As a 35-year-old woman without children, I am a bright, flashing beacon to those that relish asking others entirely inappropriate questions about their life choices.
“Do you have kids?”
“Do you want kids?”
“Oh? Any reason you don’t?”
All of these questions are asked breezily enough, often accompanied by a furtive glance at my stomach, with the implication being that if I don’t have children it must be because I can’t. As if that’s the only valid reason.
I would struggle with conceiving
The fact is, while I don’t want kids (for many reasons), I probably would struggle to have them even if I did.
Women with endometriosis (and that’s one in 10 across the globe) are 30-50% more likely to have trouble conceiving. I also have polycystic ovary syndrome (PCOS), which comes with its own infertility rates of up to 80%.
And when I explain this to well-meaning folk, the de facto response is often along the lines of, “Ah, lucky you don’t want kids, then.”
Lucky.
It’s an off-the-cuff remark, designed to move the conversation onto lighter topics, but it’s loaded.
There’s some truth to it: better for me – who doesn’t want children – to have these conditions than a woman who is keen to get pregnant.
But that’s only if the onus is on motherhood in the first place. Invariably, it is.
If a woman loses her leg you could say it was lucky she didn’t want to be a ballerina – but the woman would rightfully respond, “What the hell does that have to do with anything?”
Her life would be impacted in ways far more deserving of consideration than the fact that she could no longer be a ballerina.
And it’s the same for me – and all the other childfree women with endometriosis and PCOS.
Our conditions do not somehow matter less simply because one of the consequences isn’t applicable to us.
I sure don’t feel lucky. For the last 10 years I have carried around with me an almost constant, low-level pelvic pain which flares into an unmanageable monster if and when I have a period.
When I do – and I can never predict when it’s coming – I’m physically sick.
I get sharp shooting pains up and down my legs and I feel like I’m being knifed in the abdomen.
I spend half my life on the toilet, genuinely worried my insides are going to fall out of me.
I can’t stand upright. I’m tired all the time. I’m overweight.
My mood ricochets so wildly between general malaise and all-consuming misery that I’m on antidepressants.
I’m hairy in the places I don’t want to be and not hairy enough in the places I do. I’m sweaty. My 35-year-old skin is still as oily as it was when I was a teenager. I am not lucky.
To be told that I should consider myself lucky because there are women out there that suffer this condition with the added complication of wanting to conceive is a bit of a kick in the teeth.

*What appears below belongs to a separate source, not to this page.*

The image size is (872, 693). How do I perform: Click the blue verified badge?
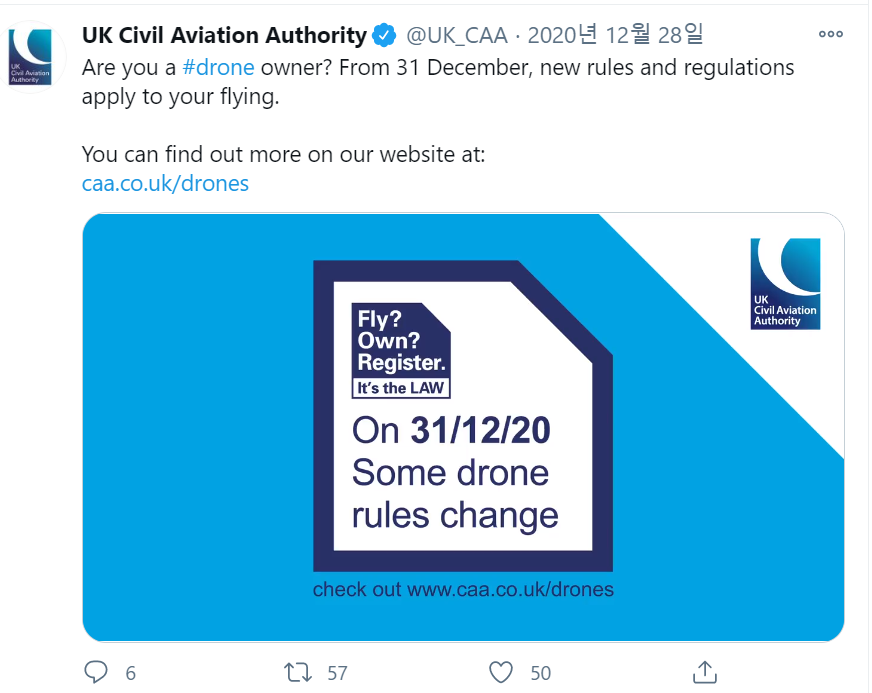point(384,37)
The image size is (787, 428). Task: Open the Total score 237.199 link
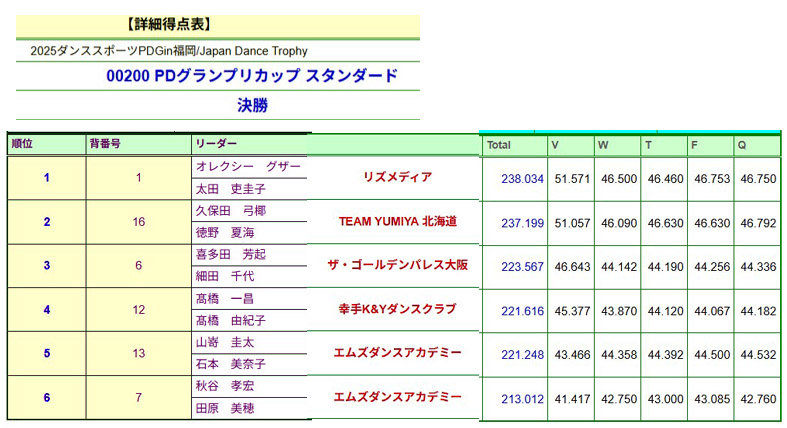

My suffering is somehow not as important, or even valid, because it doesn’t stand in the way of motherhood.
While choosing to be childfree is an increasingly acceptable choice, it seems motherhood is still largely viewed as the ultimate life-goal for women.
It’s a situation I find hard to be self-righteous about, having witnessed first-hand in more than one instance the abject heartache of friends desperately trying, and failing, to get pregnant.
It’s a deep, shattering grief that I’ll never claim to understand. I concede that it is just as well I don’t want children. But that’s for me to decide – not to be told.
Women are pit against one another in all kinds of ways – whatever we do, and the choices we make, will always be wrong in somebody’s eyes.
There is always pressure to be the best, or the most worthy. That’s part of being a woman in 2020.
But when very real, debilitating health conditions are somehow being aligned with good fortune, it’s clear we still have a lot of work to do on what “being a woman” really means.